*GIVEN RECORDS*.
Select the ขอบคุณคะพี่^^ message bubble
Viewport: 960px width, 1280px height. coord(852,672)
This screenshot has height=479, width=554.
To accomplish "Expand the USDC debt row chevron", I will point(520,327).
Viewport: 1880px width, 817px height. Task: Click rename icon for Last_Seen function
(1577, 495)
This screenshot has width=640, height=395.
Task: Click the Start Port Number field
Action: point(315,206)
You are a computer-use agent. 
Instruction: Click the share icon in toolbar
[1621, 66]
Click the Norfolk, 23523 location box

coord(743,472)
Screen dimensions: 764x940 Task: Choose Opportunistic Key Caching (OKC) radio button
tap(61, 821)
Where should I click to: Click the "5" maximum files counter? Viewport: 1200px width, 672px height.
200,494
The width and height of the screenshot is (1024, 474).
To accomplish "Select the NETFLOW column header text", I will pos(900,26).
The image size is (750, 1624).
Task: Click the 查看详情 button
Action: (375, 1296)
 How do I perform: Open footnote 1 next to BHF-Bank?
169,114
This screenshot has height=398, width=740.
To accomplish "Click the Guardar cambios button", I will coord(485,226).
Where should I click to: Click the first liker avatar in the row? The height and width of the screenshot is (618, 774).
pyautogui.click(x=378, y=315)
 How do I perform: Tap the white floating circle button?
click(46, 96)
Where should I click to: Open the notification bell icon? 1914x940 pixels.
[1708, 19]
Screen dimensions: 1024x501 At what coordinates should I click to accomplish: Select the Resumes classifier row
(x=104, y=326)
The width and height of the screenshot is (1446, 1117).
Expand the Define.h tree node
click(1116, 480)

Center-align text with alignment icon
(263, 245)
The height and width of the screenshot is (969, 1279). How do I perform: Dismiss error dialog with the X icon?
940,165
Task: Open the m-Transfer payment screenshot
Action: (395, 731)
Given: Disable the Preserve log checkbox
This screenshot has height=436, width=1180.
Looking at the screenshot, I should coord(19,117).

*WHAT YOU ARE ASKED TO DO*.
Print all records shown above, word for word.

*ANSWER TO THIS EXERCISE*.
Select the ขอบคุณคะพี่^^ message bubble
Viewport: 960px width, 1280px height. coord(852,672)
This screenshot has height=479, width=554.
To accomplish "Expand the USDC debt row chevron", I will point(520,327).
Viewport: 1880px width, 817px height. Task: Click rename icon for Last_Seen function
(1577, 495)
This screenshot has width=640, height=395.
Task: Click the Start Port Number field
Action: point(315,206)
You are a computer-use agent. 
Instruction: Click the share icon in toolbar
[1621, 66]
Click the Norfolk, 23523 location box

coord(743,472)
Screen dimensions: 764x940 Task: Choose Opportunistic Key Caching (OKC) radio button
tap(61, 821)
Where should I click to: Click the "5" maximum files counter? Viewport: 1200px width, 672px height.
200,494
The width and height of the screenshot is (1024, 474).
To accomplish "Select the NETFLOW column header text", I will pos(900,26).
The image size is (750, 1624).
Task: Click the 查看详情 button
Action: (375, 1296)
 How do I perform: Open footnote 1 next to BHF-Bank?
169,114
This screenshot has height=398, width=740.
To accomplish "Click the Guardar cambios button", I will coord(485,226).
Where should I click to: Click the first liker avatar in the row? The height and width of the screenshot is (618, 774).
pyautogui.click(x=378, y=315)
 How do I perform: Tap the white floating circle button?
click(46, 96)
Where should I click to: Open the notification bell icon? 1914x940 pixels.
[1708, 19]
Screen dimensions: 1024x501 At what coordinates should I click to accomplish: Select the Resumes classifier row
(x=104, y=326)
The width and height of the screenshot is (1446, 1117).
Expand the Define.h tree node
click(1116, 480)

Center-align text with alignment icon
(263, 245)
The height and width of the screenshot is (969, 1279). How do I perform: Dismiss error dialog with the X icon?
940,165
Task: Open the m-Transfer payment screenshot
Action: (395, 731)
Given: Disable the Preserve log checkbox
This screenshot has height=436, width=1180.
Looking at the screenshot, I should coord(19,117).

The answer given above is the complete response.